In The New York Times’ oral history of the 2015 movie, the cast and crew revealed details about what went on behind-the-scenes of the movie.
Theron told the newspaper that they were functioning like their characters in the post-apocalyptic thriller where everything was about survival.
“In retrospect, I didn’t have enough empathy to really, truly understand what he must have felt like to step into Mel Gibson’s shoes. That is frightening! And I think because of my own fear, we were putting up walls to protect ourselves instead of saying to each other, This is scary for you, and it’s scary for me, too. Let’s be nice to each other.’ In a weird way, we were functioning like our characters: Everything was about survival,” she said.
The actor said the entire production was driven by fear.
“I was incredibly scared, because I’d never done anything like it. I think the hardest thing between me and George is that he had the movie in his head and I was so desperate to understand it, she added.
Hardy told The Times that he agreed with Theron and the pressure on both of them was “overwhelming at times. I think in hindsight, I was in over my head in many ways. The pressure on both of us was overwhelming at times. What she needed was a better, perhaps more experienced, partner in me. That’s something that can’t be faked. I’d like to think that now that I’m older and uglier, I could rise to that occasion,” he said.
Rosie Huntington-Whiteley, who starred in Fury Road as one of Immortan Joe’s wives, said Theron and Hardy’s personalities clashed on set because they have completely different approaches to their craft.
Zoe Kravitz, however, said seeing Hardy clash with the director was a “bummer”.
She said she observed both actors having moments of anger, but that it was Hardy who really took it out on George the most, and that was a bummer to see.
In some ways, you also can’t blame him, because a lot was being asked of these actors and there were a lot of unanswered questions,” she added.
Like actors, the production and the tension on the set took a toll on Miller.
Fury Road editor Margaret Sixel, who is also Miller’s wife, said, “I was worried about George.
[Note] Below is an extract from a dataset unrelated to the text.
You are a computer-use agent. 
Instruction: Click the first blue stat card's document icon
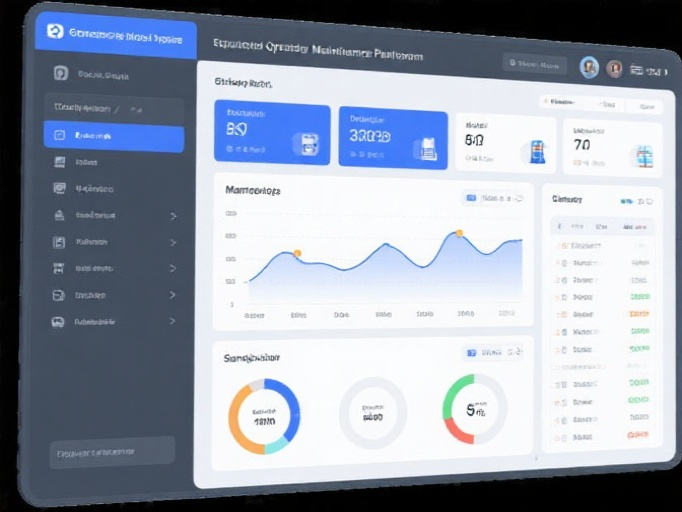[x=307, y=143]
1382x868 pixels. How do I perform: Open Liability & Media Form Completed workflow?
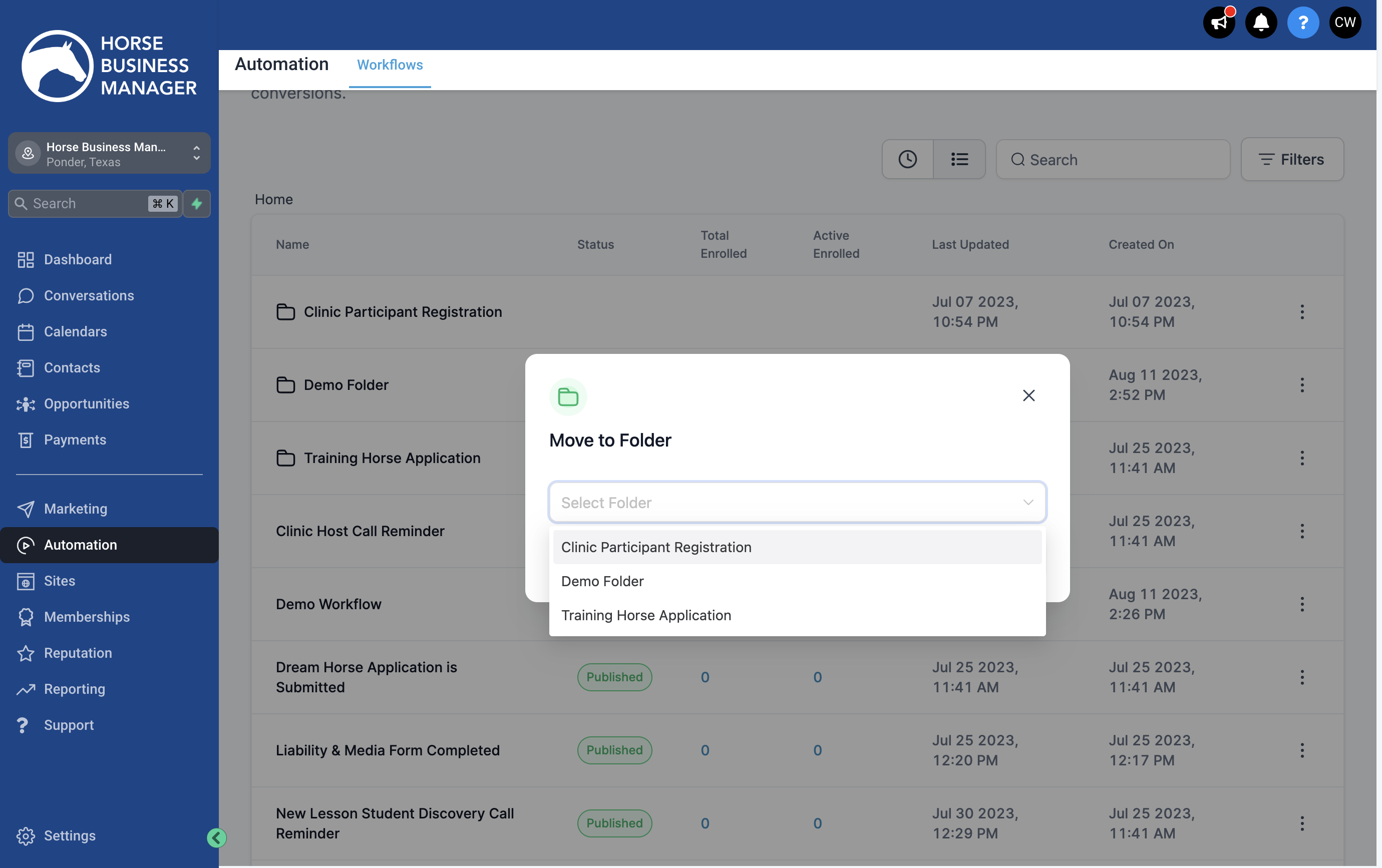pyautogui.click(x=388, y=750)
You wouldn’t even know the half of it, let me tell you. You should have seen him by the end of the shoot, he was so thin.”
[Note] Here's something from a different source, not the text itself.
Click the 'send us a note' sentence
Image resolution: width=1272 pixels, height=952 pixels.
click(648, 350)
Miller, who pulled the movie out from a development hell of over a decade while dealing with the challenges of shooting the film in a rough terrain without the help of a green screen while also dealing with the studio politics, admitted that he should have probably given more attention to the process of the actors.
Hardy had famously apologised to the director during a press conference at Cannes where the film premiered to glowing reviews in 2015.